Then I used 11ElevenLabs service to generate the voice over. I was familiar with their parametric system, so it took only 28 takes to generate audio clips, suitable for assembling the final VO.
Music was the hardest part and at some point I was close to giving up on the attempt to generate the track. But after trying many services I finally chose SOUNDRAW . Their algorithms were able to generate professionally sounding compositions ready to be used as background music. With the help of their web interface – that seemed limited but was enough to change the key and layering of the track – I generated a set of compositions, that were edited into the final piece in the NLE.
Having the music set I was able to determine the pace of the video edit, and used Flim AI to find corresponding scenes in the famous video works and movies. The service provides stills by their natural language description along with the timecode of the clip. I encountered several cases of wrong or missing information in the outputs, but overall process was pretty straight forward.

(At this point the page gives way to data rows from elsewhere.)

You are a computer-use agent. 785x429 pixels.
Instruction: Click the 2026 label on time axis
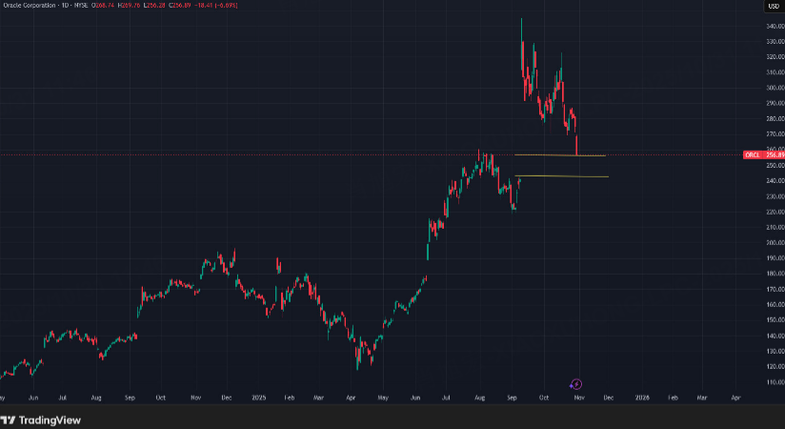pyautogui.click(x=643, y=395)
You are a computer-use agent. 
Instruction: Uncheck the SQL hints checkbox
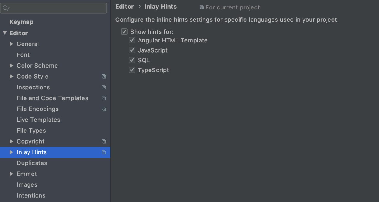pyautogui.click(x=132, y=60)
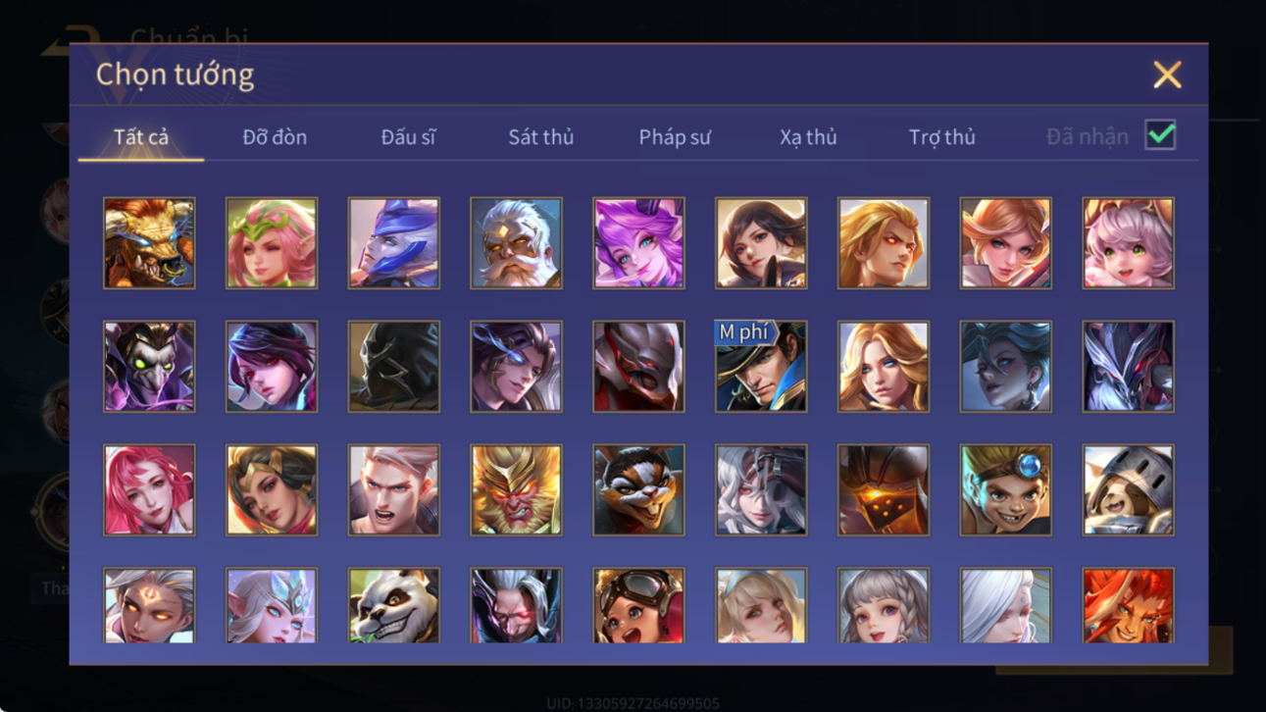This screenshot has width=1266, height=712.
Task: Show the Pháp sư heroes tab
Action: pos(675,137)
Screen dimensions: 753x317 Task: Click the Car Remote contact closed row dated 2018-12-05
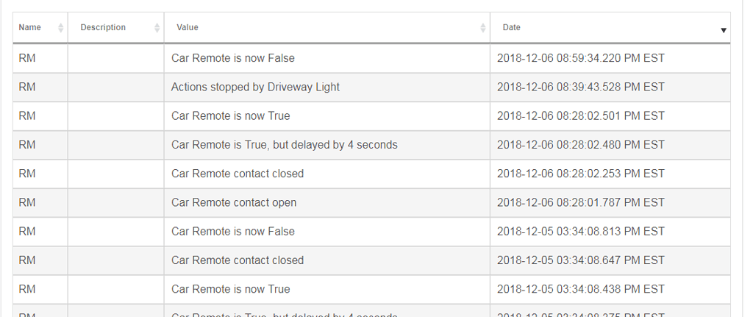[371, 260]
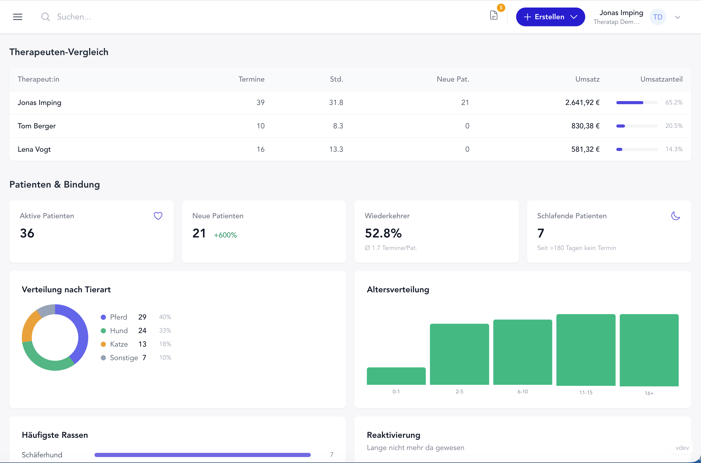The image size is (701, 463).
Task: Open the Neue Patienten card
Action: [x=264, y=232]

Finally I used MidJourney to generate graphical assets for motion graphic design. Which I performed to create the intro sequence and a couple of video inserts and transitions meant to fill the gaps in the final cut.
The pace of modern advancements in generative neural network algorithms is astonishing! Though every aforementioned AI system can already be used in the professional post production process, they are still more of an advisors, brainstormers and junior artists in terms that their output still needs significant processing before getting in to final product. AI algorithms are still failing to deliver those detailed changes that make all the difference – details that distinguish sketch and final product. They are good generators, getting better and better at understanding natural language tasks, but human operator is still the main interpreter and integrator of their outputs.
Most of the promising AIs are versatile but their ability to get deeper into particular narrow topics is way too limited for industrial use. When generated picture is promising, but you can’t get the algorithms to further improve that output in the certain direction. Or when you like the musical theme but can’t achieve the right development or enough variation to create a set of tracks.
To my logic – the next evolutionary step of the generative neural networks development will happen when AIs will be able to provide output in the form of an industry standard project file. That change could greatly improve the productivity of creative professionals, taking out a lot of technical work, and providing more time for creativity and finishing.
21 Aug 2023